§ TEXT TO READ
--- Begin ---
Benny Higgins, one of Scotland’s most prominent business figures, yesterday declared the Conservatives’ economic performance over the last 14 years has been “dreadful” and said Prime Minister Rishi Sunak is “out of his depth”.

Mr Higgins, in an exclusive interview with The Herald in which he reiterated his support for Labour in the upcoming General Election, meanwhile expressed fears about Scotland’s greater income tax burden for higher earners relative to the rest of the UK.

However, while expressing his hope that Labour would win the 2026 Scottish Parliament election, he said he was “pleased” the SNP had “let go” its formal cooperation with the Scottish Greens, declaring his belief that this partnership had been a “colossal mistake”.

Mr Higgins voiced his opinion that “Brexit is the great tragedy of our times, to be honest” but, backing Labour’s stance on this issue, flagged his view that it would not be “practicable” to rejoin the European single market.

READ MORE: Ian McConnell: Touch of sadness as Scottish stalwart loses independence

He highlighted his belief that gross domestic product per head is the “best measure of our prosperity” and of “economic progression”, and highlighted very weak growth in this since the Conservatives came to power in 2010.

Mr Higgins, who noted he was making his comments in a personal capacity, said: “If you look at [UK] GDP [per head] over the last 14 years, it is up 11% [cumulatively].”

He observed that GDP per head had been up by “between 30% and 40%” in similar 14-year periods prior to that, going back to the 1960s.
--- End ---
§ AVAILABLE DATA
--- Begin ---
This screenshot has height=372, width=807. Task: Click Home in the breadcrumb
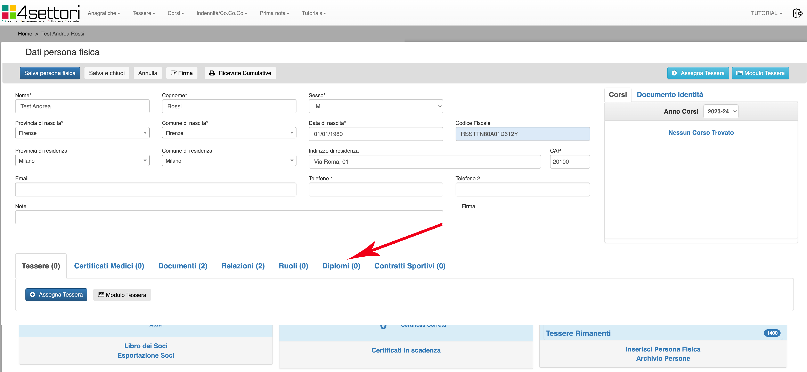[25, 34]
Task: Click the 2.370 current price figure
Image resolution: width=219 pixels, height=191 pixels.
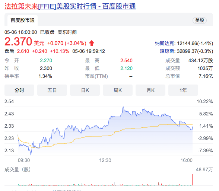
--- End ---
§ COMPLETE THE FOLLOWING
(1) In the article about Benny Higgins, by how much does he say UK GDP per head has risen over the last 14 years?
(2) Using the article about Benny Higgins, decide whether each statement agrees with it: (a) Higgins believes it would be practicable for the UK to rejoin the European single market. (b) Higgins said he was speaking in a personal capacity. (c) Higgins said Rishi Sunak is out of his depth. Answer yes or no for each and quote the words of the article that decide it.
(3) Reproduce the article about Benny Higgins from "However, while expressing" up to and including "power in 2010.", with no changes.

§ SOLUTION LIST
(1) It is up 11% cumulatively.

(2)
(a) No: "flagged his view that it would not be “practicable” to rejoin the European single market"
(b) Yes: "noted he was making his comments in a personal capacity"
(c) Yes: "said Prime Minister Rishi Sunak is “out of his depth”"

(3)
However, while expressing his hope that Labour would win the 2026 Scottish Parliament election, he said he was “pleased” the SNP had “let go” its formal cooperation with the Scottish Greens, declaring his belief that this partnership had been a “colossal mistake”.

Mr Higgins voiced his opinion that “Brexit is the great tragedy of our times, to be honest” but, backing Labour’s stance on this issue, flagged his view that it would not be “practicable” to rejoin the European single market.

READ MORE: Ian McConnell: Touch of sadness as Scottish stalwart loses independence

He highlighted his belief that gross domestic product per head is the “best measure of our prosperity” and of “economic progression”, and highlighted very weak growth in this since the Conservatives came to power in 2010.